It is well known that the union of the American States could never have been formed if the Free States had not consented to the insertion in the Constitution of the provision in regard to the surrender of fugitive slaves, and no man who is really aware of the feelings of the South can doubt that its preservation in any thing like its original character is impossible unless the Free Soil fanaticism is effectually suppressed, and the Fugitive Slave Law faithfully executed. This law, which Mr. Parker and the more open and honest portion of the Free-Soilers counsel us to resist, and the more shrewd and cowardly portion tell us must be repealed, is now a test law. Let us, however, be just to the South. They, no doubt, are attached to the institution of domestic slavery, at least determined to follow their own judgment in regard to it, but they do not insist on this law merely on account of the protection it affords to negro slavery, and we much mistake their character if we suppose they would secede from the Union, or hazard a civil war, for the sake of a few dozens of runaway slaves.
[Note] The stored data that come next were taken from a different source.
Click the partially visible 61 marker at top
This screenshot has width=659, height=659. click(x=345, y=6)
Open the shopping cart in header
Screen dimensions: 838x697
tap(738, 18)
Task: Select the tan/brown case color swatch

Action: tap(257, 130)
They never seem over-anxious to recover the slaves that escape into the Northern States, and it costs in general more to reclaim one, even when no resistance is offered, than his services are worth. That it is not the value of the runaway slaves they mainly consider, is evident enough from the fact, that the feeling on the subject is deepest in those very States from which the fewest slaves escape, or are likely to escape. They insist on the law because it is constitutional, because in executing it we give them assurance that we are willing and able to abide by our constitutional engagements, and are not disposed to abuse the power of the federal government, now passing, once for all, into our hands. They want some pledge of the ability and determination of the Free States to restrain the wild radicalism so rife amongst them, and which laughs at constitutions and laws, and in its onward career is madly sweeping away in them all the defences of personal freedom and social order instituted or preserved by the wisdom of our fathers. They take their stand on this law as a frontier post, which, if carried, admits the enemy into the interior, and leaves them no alternative but to surrender at discretion, — not merely negro slavery, which, comparatively speaking, were a small affair, but liberty itself, to the unrestrained despotism of an irresponsible and fanatical majority.
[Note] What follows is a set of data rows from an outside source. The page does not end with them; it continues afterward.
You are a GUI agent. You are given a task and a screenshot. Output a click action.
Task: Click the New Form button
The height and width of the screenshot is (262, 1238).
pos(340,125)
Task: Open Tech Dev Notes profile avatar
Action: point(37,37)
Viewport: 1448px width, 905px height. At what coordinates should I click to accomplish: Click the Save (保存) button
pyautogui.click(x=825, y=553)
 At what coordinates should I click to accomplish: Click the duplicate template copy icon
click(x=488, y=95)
Let no man deceive himself with the vain hope that this radicalism now represented by the Free Soil party would stop with the mere abolition of negro slavery. It is the persuasion of so many of our citizens that it would, which renders it so dangerous. The abolition of slavery by violence, against the will of the masters, and without compensating them for the property we compel them to surrender, would be a great evil, but it is one of the lightest evils to be expected from the progress of Free Soil fanaticism. We assure the public, — and it is the point we wish particularly to impress upon our readers, — that the abolition of negro slavery is only an incident in Free-Soilism. Neither the Free-Soilers nor we can foresee where they would stop. Combining as they do in one all the several classes of fanatics in the country, and being the party opposed to law, to constitutions and governments, certain it is they would not stop so long as there remained a single safeguard for individual freedom, or a single institution capable of imposing the least restraint upon lawless and despotic will. No doubt there are honest, but deceived, individuals in the party, who will not go all lengths with it; but they will be impotent to restrain it, and the party itself, augmenting its forces as it marches, will on whithersoever its licentious and despotic principles lead, unless speedily and effectually resisted by the sounder part of the community, or by the merciful interposition of Divine Providence.
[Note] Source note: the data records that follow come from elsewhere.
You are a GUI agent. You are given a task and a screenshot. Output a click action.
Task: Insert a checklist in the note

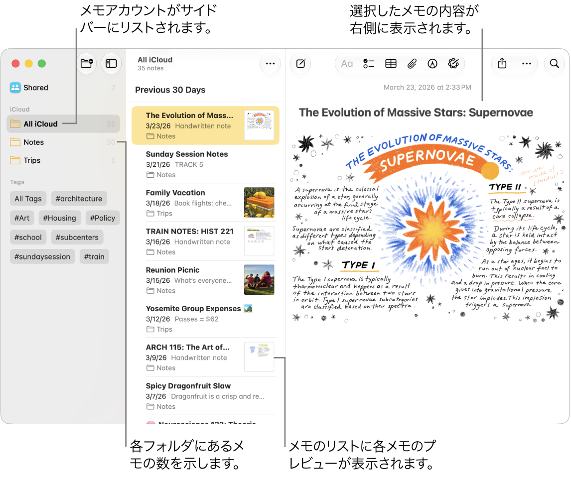coord(369,64)
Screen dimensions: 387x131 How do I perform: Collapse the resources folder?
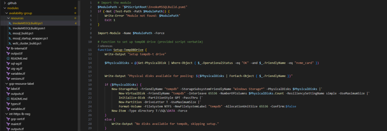pyautogui.click(x=8, y=18)
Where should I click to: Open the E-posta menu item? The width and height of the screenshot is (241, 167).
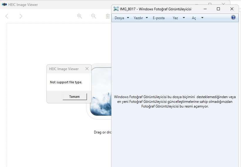click(159, 18)
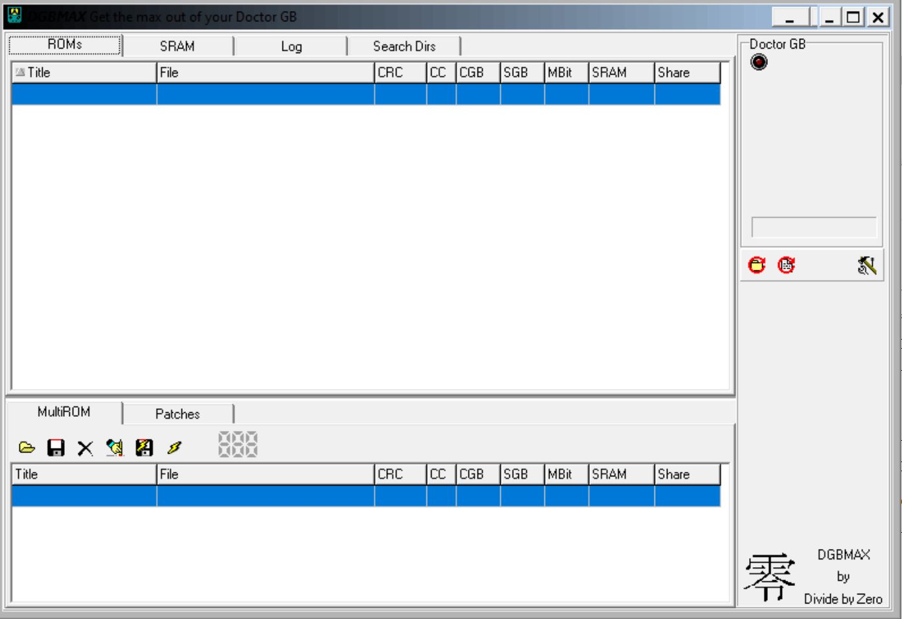
Task: Select the Search Dirs tab
Action: 404,47
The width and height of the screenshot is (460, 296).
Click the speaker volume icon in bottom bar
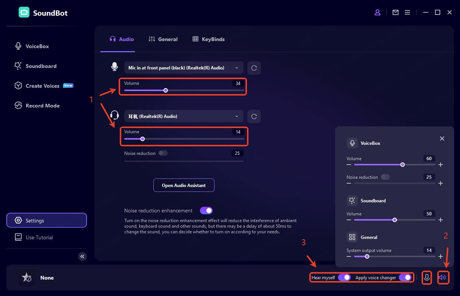pyautogui.click(x=443, y=278)
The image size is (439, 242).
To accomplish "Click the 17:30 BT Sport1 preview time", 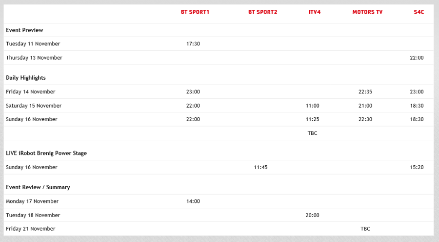I will click(193, 44).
The essential principle of the Free Soil party, that which gives it so terrible a vitality, is not, we repeat, exclusively or mainly, opposition to slavery. Half unknown to itself, it is a party organized against law in all its forms, against
all the principles and maxims of the past, and all the moral, religious, social, and political institutions of the present. It is a party formed against the common reason, common sense, and common interests of mankind. With the cant of religion and morality on their lips, its leaders are, almost to a man, infidels and blasphemers, as well as traitors and disorganizes. They are men for whom it is not enough to sin from appetite or passion, but who must sin from principle, — for whom it is not enough to see the good, approve it, and yet pursue the wrong, but who must pervert conscience itself, erect evil into good, and make sin pass for virtue. They aim at reversing all the judgments of mankind, and brand the Christian virtues as vices, and exalt the vices opposed to them to the rank and dignity of Christian virtues. Whatever has hitherto been counted sacred they pronounce profane, and whatever has been hitherto counted profane, they command us to respect as sacred.    They say with Milton's Satan, —

" All good to me is lost; Evil, be thou my good."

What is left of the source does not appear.